**EXERCISE INSTRUCTIONS**
Filter the records below down to the lines that contain the string "icon", and copy each such line in full.

BEGIN RECORD LIST

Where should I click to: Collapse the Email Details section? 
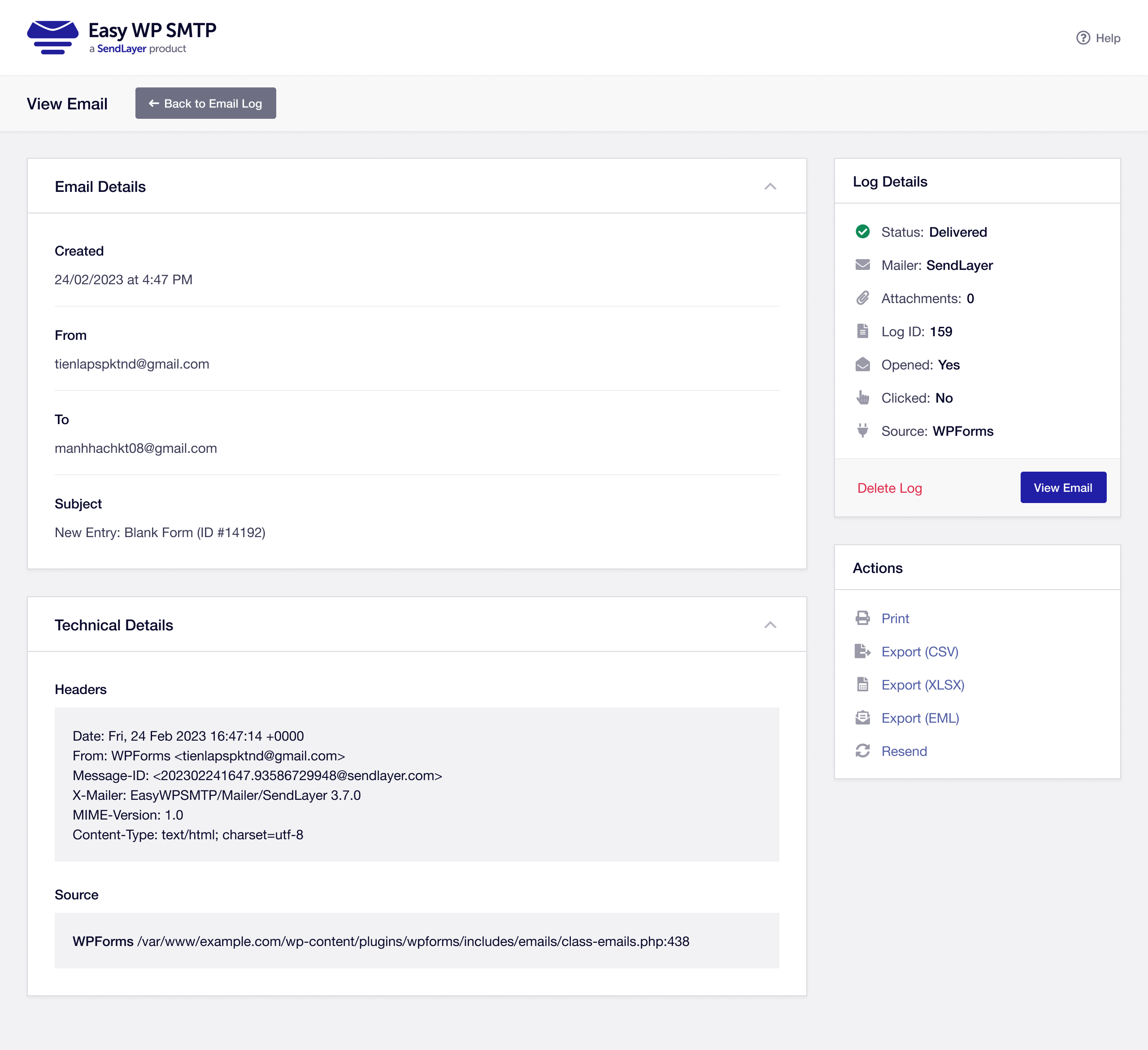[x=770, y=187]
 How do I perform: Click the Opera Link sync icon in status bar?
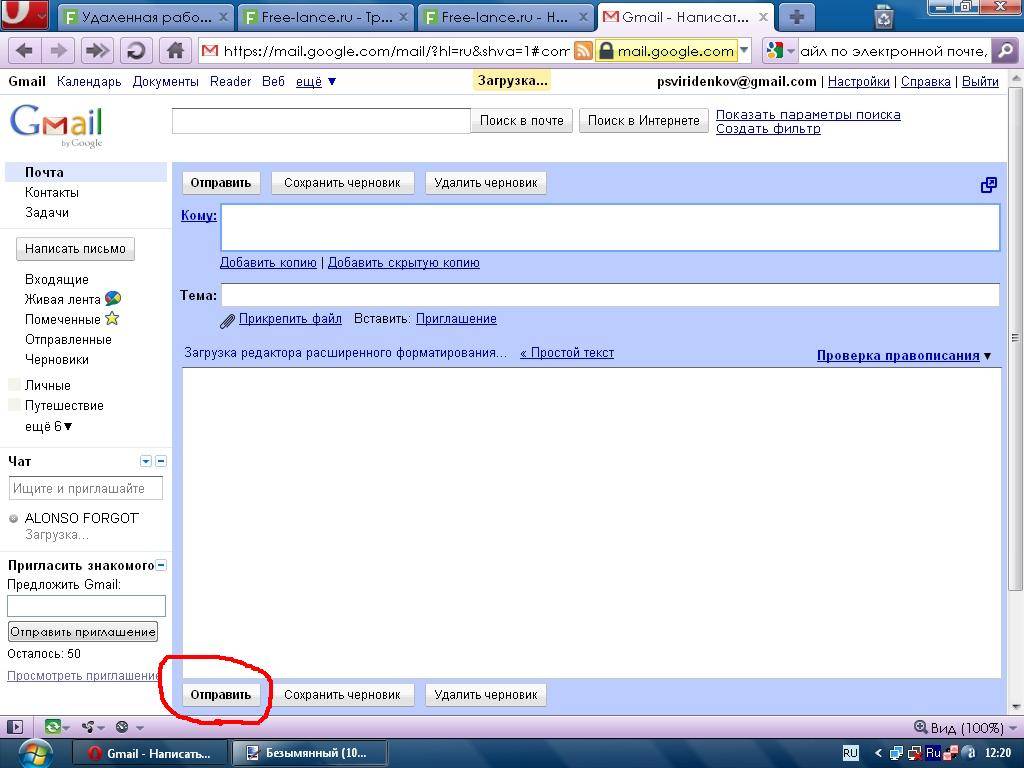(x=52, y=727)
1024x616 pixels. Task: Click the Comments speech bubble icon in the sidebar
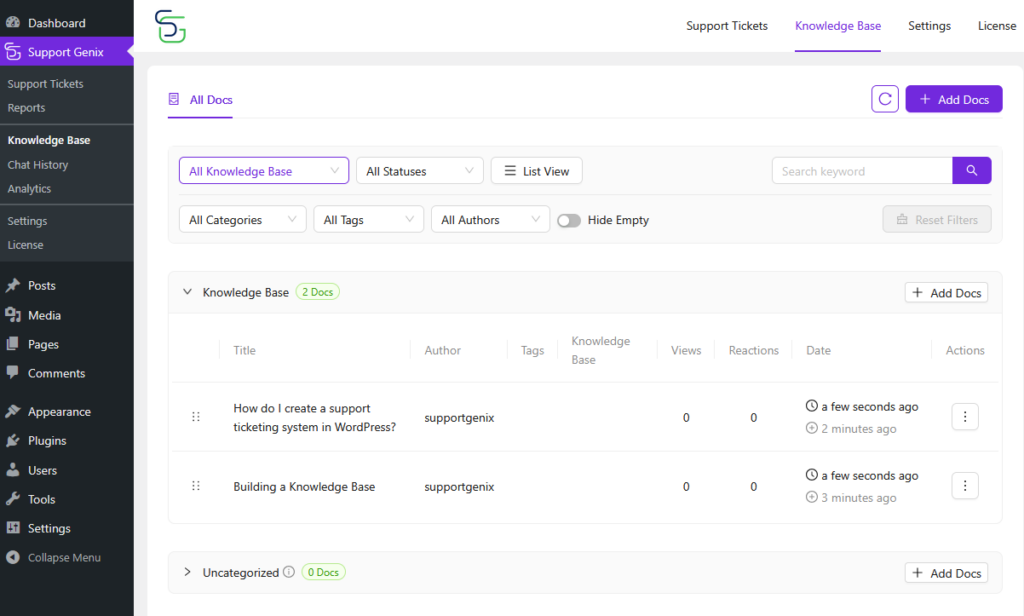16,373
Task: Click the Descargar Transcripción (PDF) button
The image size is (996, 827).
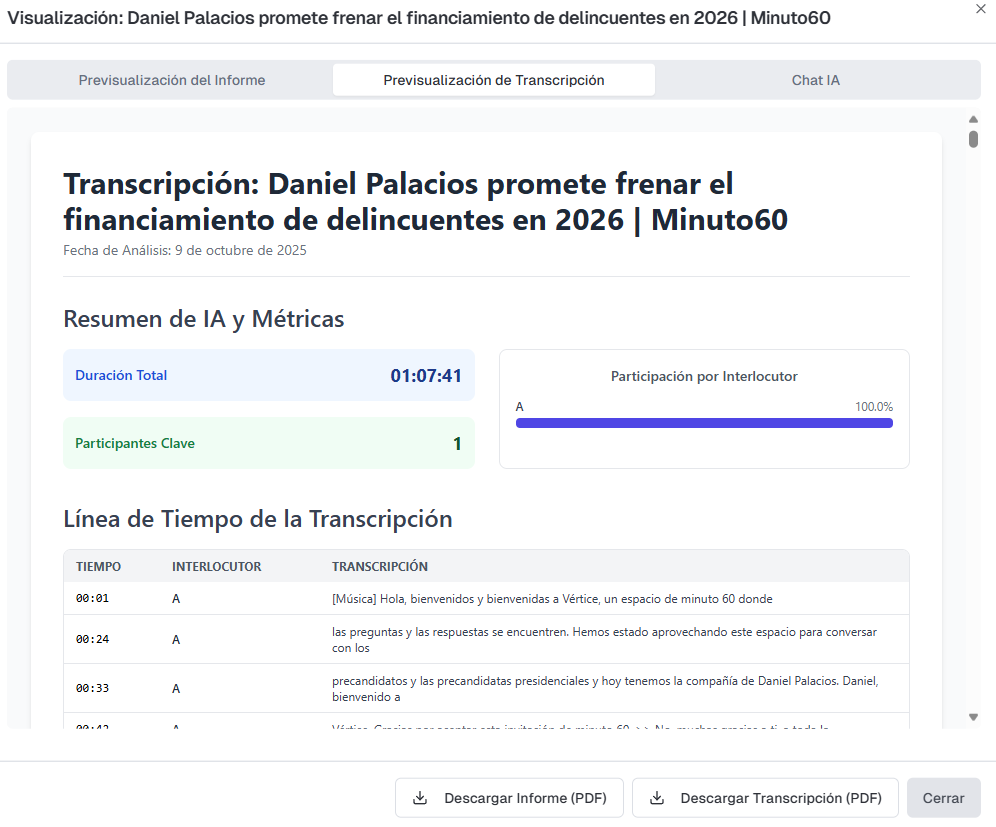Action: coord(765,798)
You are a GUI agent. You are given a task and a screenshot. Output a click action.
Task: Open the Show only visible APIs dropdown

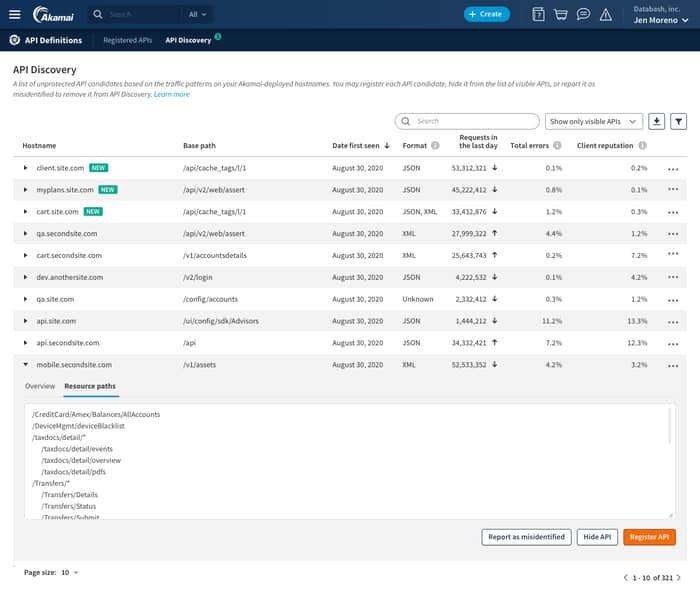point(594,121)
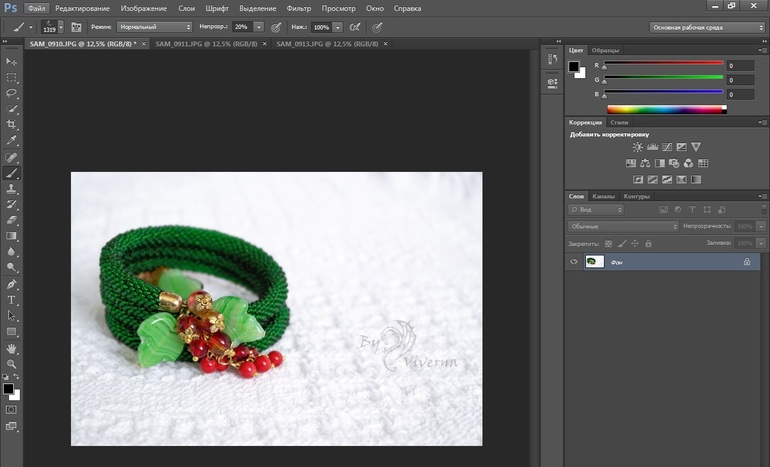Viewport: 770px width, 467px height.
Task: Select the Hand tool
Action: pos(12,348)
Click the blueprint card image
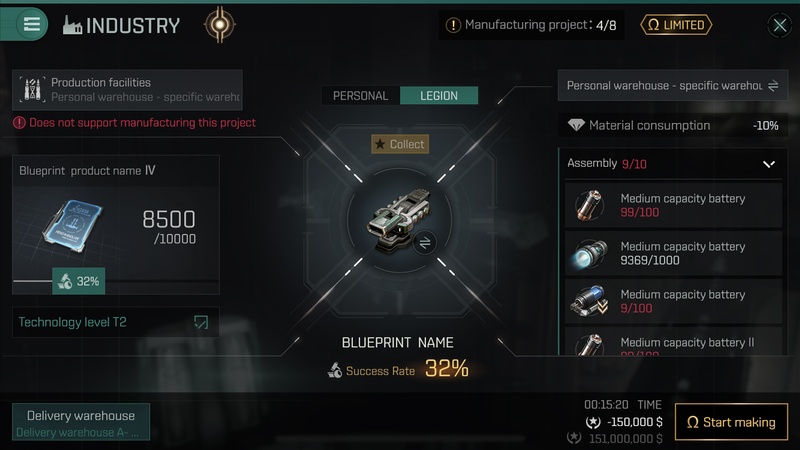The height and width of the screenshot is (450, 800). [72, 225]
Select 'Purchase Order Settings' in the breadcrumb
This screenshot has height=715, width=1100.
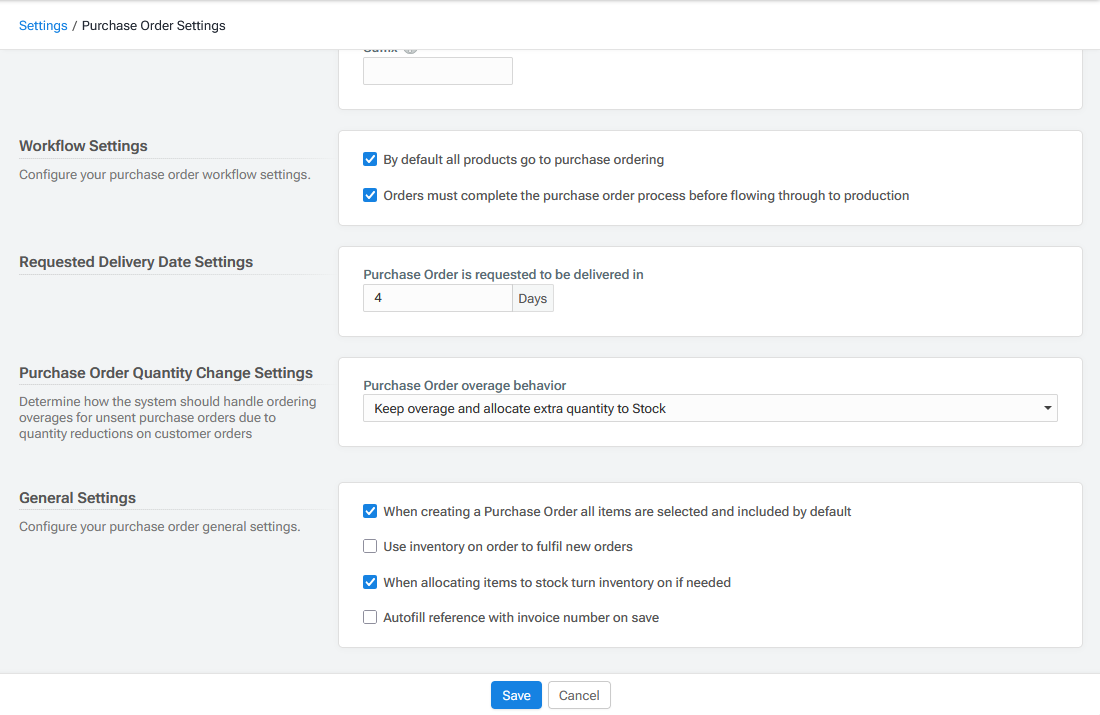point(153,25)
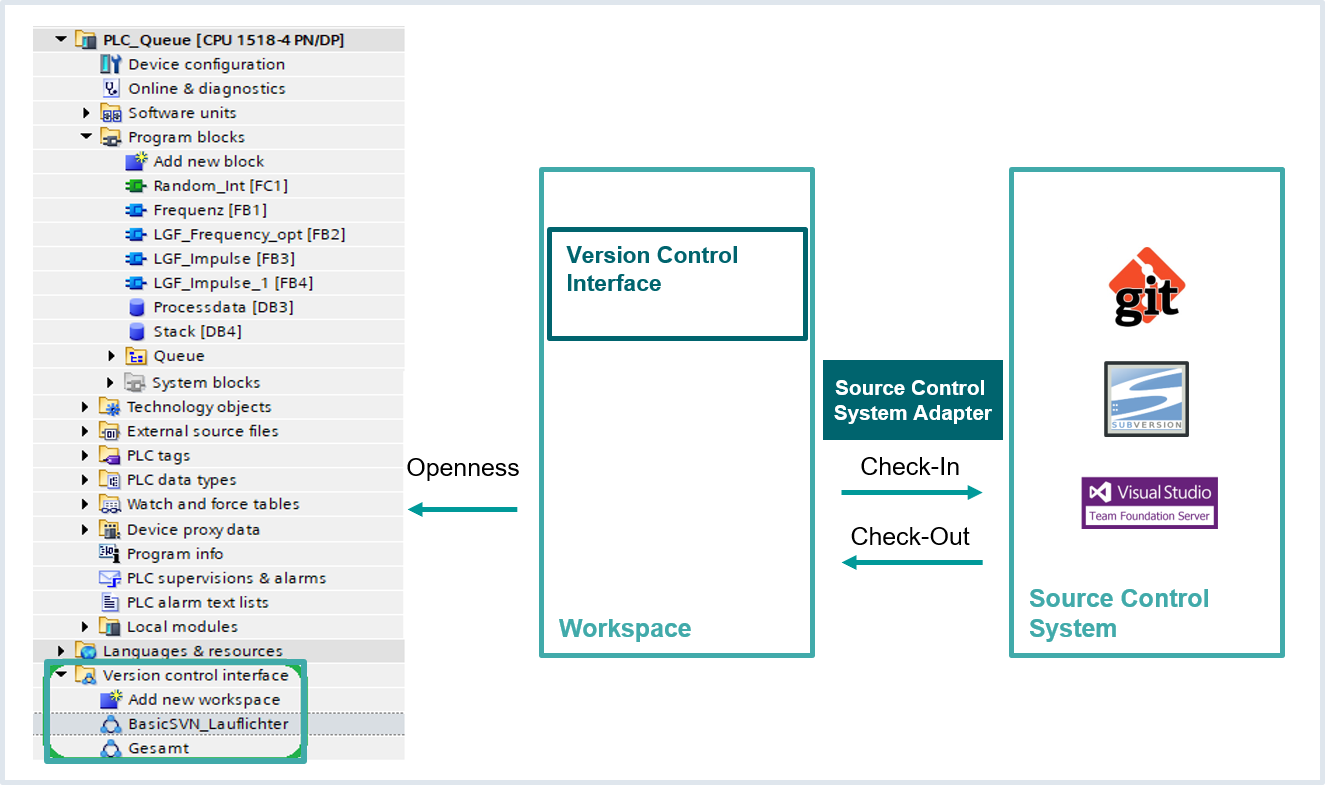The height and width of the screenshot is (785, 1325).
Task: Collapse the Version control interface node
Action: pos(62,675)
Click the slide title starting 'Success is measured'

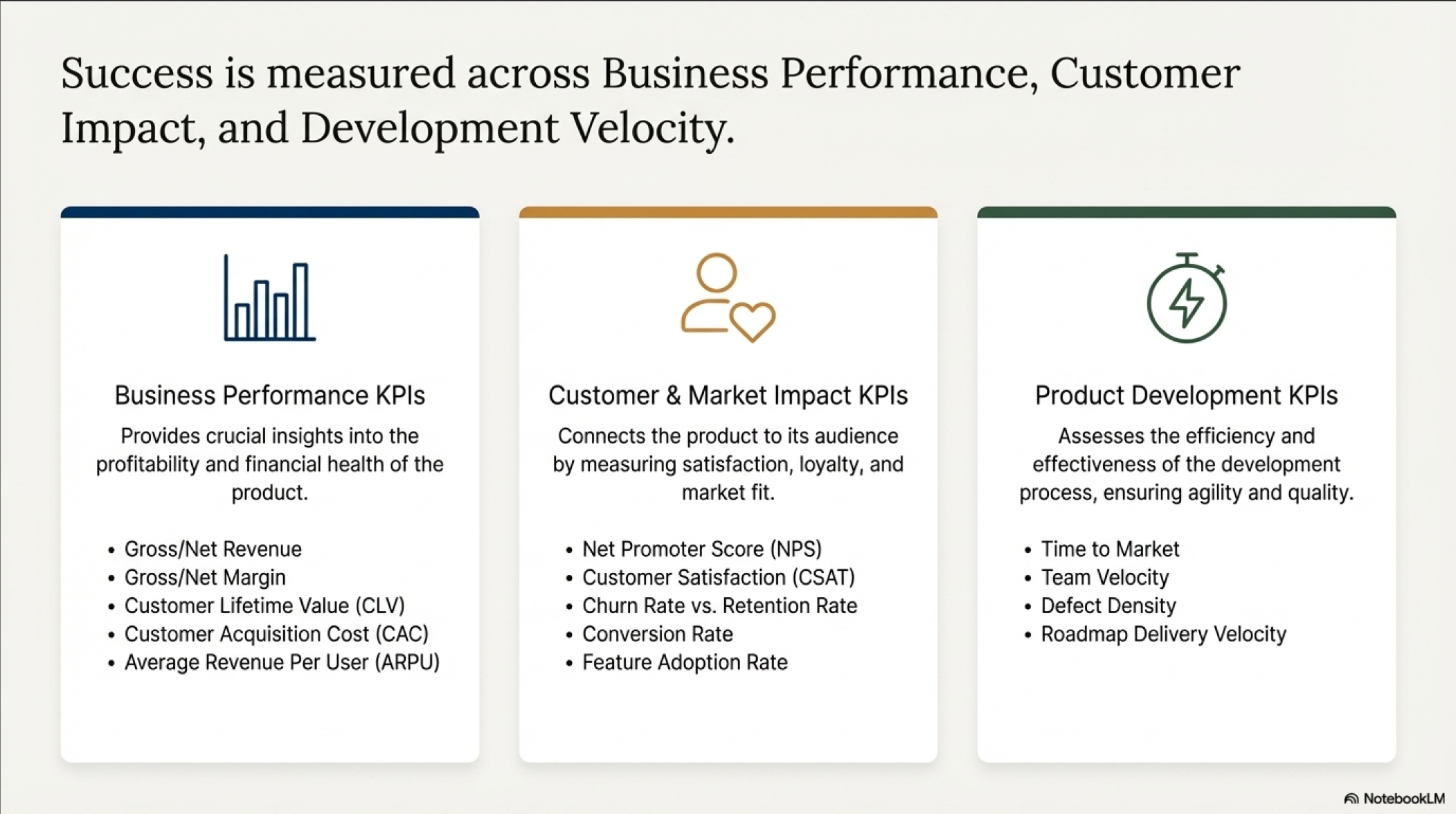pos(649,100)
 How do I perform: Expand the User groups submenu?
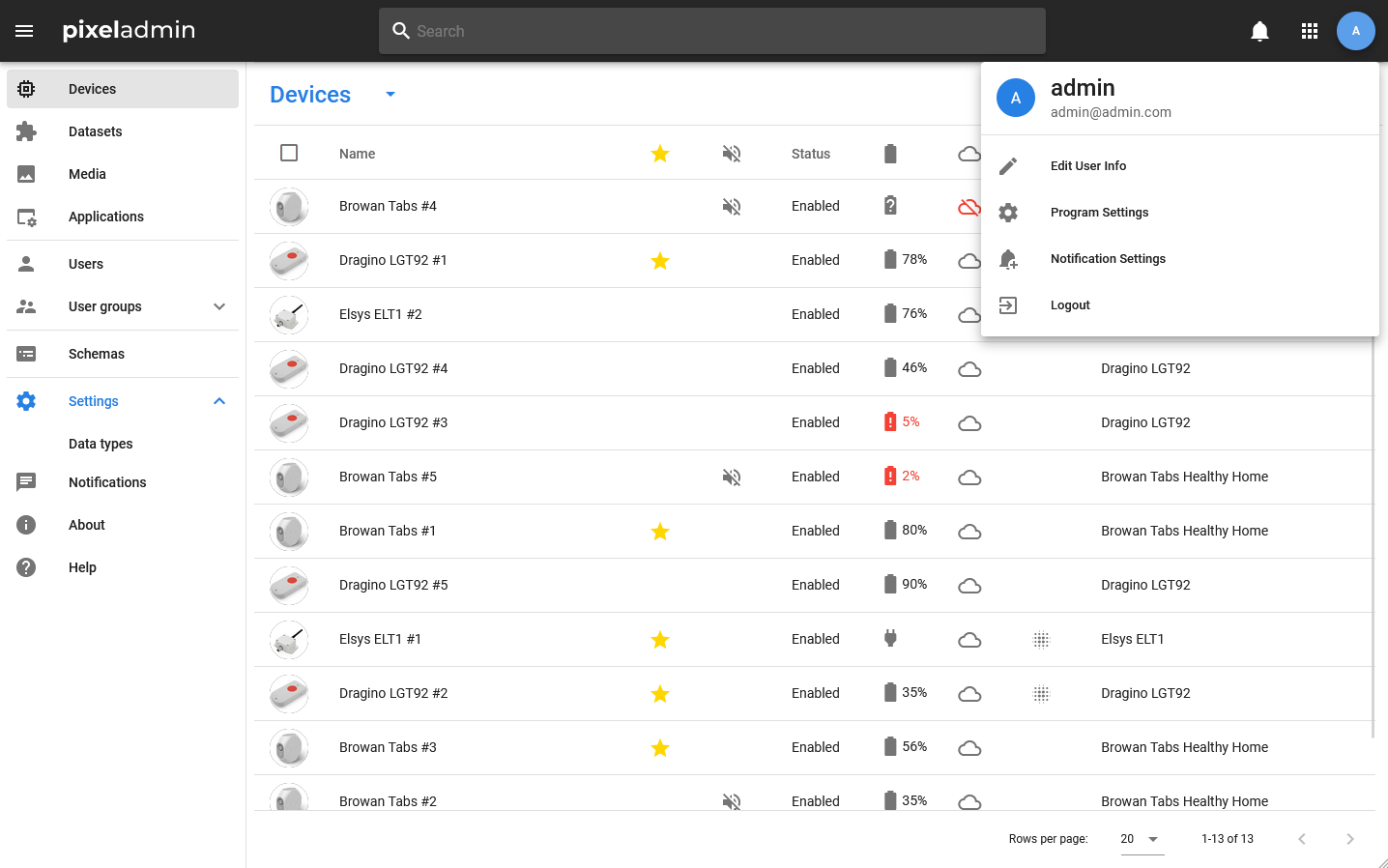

END RECORD LIST

**FINAL RESULT**
 How do I perform: Click the Opera Link sync icon in status bar?
1024x616 pixels. Task: Click the Comments speech bubble icon in the sidebar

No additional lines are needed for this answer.